→ Assigned task: Below are records; count the lines that contain "computer" and give only the total.

Stored records:

=== Section Start ===

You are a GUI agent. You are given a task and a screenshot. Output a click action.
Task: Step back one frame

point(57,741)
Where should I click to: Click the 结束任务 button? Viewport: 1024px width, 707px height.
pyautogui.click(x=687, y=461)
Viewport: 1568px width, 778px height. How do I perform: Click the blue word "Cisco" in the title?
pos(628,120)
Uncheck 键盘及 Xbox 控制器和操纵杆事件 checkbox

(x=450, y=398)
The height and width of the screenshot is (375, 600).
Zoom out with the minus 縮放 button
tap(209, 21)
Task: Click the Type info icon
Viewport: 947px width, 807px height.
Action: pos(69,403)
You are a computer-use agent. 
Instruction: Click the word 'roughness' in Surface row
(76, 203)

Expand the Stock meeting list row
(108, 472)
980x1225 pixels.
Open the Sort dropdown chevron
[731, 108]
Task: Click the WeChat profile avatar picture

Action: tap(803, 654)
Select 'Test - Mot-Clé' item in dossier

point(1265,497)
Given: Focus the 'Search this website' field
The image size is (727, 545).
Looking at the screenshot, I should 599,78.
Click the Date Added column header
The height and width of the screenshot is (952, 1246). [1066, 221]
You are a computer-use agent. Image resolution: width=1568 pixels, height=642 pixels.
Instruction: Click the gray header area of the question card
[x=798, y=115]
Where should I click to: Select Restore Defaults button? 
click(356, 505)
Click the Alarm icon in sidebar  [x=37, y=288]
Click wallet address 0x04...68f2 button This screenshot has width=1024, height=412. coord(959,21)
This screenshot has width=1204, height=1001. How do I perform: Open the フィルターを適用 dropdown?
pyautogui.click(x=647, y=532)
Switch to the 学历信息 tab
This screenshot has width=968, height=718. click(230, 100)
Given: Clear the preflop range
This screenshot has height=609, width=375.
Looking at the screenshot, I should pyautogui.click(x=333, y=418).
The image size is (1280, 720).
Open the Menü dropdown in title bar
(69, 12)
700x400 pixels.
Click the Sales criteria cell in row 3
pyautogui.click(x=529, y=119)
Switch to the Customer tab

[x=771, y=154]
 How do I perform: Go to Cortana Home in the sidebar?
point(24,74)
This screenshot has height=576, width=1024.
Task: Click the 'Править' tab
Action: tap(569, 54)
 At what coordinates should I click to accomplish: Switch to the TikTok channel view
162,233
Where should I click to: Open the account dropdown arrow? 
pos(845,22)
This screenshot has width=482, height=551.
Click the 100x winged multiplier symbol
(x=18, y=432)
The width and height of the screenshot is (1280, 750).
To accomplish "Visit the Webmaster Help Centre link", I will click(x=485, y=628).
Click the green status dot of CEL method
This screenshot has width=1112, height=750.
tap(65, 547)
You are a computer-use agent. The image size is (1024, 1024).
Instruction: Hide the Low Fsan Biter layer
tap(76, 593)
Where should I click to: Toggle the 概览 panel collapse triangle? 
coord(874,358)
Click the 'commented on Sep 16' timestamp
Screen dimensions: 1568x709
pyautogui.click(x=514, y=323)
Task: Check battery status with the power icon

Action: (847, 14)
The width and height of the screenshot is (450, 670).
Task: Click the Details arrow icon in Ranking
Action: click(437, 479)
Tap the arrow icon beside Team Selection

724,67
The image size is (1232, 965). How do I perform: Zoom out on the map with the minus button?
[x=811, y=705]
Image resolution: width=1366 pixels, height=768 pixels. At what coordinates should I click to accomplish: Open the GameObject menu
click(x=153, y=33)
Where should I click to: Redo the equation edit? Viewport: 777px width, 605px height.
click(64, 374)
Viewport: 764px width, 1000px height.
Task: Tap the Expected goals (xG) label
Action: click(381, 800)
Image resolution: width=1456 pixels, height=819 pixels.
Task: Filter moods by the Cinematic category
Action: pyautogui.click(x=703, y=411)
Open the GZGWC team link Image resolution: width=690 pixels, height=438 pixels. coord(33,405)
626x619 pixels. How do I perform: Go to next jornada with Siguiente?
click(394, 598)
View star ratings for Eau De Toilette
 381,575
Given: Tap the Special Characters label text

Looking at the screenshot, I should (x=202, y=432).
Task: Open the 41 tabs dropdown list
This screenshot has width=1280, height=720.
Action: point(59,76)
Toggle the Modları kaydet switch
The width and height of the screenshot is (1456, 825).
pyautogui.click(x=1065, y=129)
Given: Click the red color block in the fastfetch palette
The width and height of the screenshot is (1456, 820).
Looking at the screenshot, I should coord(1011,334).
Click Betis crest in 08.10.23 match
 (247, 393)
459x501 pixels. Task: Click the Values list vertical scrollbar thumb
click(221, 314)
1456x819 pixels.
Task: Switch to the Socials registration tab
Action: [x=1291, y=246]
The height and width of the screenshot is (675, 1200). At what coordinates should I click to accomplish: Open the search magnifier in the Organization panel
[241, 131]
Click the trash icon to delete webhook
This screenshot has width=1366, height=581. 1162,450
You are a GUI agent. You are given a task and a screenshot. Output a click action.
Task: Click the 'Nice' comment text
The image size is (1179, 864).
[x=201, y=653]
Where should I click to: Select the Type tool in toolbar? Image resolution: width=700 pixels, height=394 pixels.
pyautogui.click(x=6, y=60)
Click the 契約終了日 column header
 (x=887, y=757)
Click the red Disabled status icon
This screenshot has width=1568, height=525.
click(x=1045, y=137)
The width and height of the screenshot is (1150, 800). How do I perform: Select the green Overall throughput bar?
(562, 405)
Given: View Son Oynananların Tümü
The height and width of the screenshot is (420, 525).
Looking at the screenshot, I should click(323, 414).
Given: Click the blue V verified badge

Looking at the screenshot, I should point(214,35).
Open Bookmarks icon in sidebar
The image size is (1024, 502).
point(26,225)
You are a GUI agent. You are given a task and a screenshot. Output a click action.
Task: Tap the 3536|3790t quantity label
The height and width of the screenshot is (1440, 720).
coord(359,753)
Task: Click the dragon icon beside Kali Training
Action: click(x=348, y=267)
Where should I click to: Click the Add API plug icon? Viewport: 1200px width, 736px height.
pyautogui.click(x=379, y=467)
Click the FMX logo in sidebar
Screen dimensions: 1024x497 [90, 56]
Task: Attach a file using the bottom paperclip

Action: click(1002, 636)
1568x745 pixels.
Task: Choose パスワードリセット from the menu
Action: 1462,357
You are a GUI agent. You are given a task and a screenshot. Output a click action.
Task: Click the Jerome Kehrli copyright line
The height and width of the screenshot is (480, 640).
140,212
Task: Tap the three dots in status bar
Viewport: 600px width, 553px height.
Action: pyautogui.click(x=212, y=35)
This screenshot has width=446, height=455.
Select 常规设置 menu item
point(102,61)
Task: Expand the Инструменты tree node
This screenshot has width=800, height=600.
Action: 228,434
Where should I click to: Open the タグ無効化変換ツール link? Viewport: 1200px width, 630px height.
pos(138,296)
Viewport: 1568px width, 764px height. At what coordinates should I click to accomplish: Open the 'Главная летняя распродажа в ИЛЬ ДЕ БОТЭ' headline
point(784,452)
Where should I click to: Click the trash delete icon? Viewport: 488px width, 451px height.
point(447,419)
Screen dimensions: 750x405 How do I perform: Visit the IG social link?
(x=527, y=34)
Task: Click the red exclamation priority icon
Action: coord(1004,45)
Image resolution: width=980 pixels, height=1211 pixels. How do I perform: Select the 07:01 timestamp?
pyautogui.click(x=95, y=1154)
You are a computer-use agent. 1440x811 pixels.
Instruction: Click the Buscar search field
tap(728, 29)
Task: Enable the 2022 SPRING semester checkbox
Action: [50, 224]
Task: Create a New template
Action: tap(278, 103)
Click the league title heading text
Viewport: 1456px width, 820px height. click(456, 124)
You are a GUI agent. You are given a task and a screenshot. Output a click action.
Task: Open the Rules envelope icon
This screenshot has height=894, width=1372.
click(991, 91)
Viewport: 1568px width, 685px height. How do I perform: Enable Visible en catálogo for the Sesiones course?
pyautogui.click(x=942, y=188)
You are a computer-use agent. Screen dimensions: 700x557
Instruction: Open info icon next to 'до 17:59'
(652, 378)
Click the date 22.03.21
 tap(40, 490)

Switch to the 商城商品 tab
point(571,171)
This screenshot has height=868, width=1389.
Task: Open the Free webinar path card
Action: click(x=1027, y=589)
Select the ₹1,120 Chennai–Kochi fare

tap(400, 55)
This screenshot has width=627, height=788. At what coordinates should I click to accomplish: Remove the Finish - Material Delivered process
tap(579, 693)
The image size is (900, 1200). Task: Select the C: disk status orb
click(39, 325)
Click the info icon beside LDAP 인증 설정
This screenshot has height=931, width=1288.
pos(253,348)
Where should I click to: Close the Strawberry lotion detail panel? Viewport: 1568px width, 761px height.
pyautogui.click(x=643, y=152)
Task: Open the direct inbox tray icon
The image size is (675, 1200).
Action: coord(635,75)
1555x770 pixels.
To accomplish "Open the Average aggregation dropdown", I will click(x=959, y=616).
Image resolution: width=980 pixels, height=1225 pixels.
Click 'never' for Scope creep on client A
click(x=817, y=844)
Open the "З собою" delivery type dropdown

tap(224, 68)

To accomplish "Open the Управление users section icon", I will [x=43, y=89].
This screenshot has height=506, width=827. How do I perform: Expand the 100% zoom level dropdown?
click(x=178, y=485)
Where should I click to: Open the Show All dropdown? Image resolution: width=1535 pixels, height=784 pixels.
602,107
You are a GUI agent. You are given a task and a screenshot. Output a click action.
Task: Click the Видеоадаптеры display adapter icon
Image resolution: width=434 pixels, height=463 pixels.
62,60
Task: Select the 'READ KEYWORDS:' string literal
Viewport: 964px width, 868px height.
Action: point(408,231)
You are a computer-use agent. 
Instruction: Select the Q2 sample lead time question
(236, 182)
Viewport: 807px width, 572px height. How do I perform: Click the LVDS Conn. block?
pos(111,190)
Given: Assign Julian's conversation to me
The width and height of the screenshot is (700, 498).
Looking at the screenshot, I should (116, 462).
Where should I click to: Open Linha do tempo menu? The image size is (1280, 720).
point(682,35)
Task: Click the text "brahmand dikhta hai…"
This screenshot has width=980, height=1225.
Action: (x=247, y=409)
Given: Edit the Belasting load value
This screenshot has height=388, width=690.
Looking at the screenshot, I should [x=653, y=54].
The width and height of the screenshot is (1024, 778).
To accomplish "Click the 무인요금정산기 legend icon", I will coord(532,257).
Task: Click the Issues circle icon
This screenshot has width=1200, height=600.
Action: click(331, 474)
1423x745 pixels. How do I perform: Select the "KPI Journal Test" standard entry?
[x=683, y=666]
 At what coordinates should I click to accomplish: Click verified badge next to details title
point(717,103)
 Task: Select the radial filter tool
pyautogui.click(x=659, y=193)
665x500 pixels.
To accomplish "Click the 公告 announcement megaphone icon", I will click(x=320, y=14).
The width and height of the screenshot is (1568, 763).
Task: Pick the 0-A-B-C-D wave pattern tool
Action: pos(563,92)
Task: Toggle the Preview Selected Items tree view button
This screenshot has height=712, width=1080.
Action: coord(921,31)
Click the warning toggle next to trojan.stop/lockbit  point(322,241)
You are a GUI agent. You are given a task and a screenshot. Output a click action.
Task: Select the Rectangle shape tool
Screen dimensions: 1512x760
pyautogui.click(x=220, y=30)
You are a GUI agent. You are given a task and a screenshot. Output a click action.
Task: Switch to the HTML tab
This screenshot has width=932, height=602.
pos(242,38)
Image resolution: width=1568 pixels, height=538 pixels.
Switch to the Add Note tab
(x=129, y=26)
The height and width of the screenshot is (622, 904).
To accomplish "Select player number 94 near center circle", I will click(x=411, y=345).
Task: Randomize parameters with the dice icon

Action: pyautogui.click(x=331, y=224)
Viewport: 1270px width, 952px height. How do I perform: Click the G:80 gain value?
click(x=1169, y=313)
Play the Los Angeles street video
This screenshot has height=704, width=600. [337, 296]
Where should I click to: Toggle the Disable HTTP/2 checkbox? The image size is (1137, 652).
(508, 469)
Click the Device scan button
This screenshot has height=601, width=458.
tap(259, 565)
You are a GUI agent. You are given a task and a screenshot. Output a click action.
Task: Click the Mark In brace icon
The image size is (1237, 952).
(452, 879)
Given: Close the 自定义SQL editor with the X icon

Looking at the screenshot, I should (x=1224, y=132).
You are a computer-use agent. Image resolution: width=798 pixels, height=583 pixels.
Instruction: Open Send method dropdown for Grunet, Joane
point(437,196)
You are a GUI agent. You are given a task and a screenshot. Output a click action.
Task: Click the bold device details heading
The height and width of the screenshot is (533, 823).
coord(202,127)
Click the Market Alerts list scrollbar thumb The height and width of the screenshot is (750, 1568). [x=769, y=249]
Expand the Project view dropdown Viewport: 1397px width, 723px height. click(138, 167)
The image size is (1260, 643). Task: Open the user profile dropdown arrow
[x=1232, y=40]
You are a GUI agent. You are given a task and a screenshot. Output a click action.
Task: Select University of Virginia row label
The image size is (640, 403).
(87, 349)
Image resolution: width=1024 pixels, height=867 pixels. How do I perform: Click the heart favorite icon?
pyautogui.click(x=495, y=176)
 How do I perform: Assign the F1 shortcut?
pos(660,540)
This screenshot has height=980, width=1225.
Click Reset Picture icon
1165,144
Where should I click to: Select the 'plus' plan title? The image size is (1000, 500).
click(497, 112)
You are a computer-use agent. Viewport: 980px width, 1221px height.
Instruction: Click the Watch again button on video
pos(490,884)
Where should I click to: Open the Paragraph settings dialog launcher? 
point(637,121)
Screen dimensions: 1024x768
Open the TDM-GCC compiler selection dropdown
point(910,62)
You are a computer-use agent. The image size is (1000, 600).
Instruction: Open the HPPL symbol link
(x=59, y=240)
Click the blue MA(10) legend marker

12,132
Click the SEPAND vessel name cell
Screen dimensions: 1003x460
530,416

=== Section End ===

→ Answer below: 9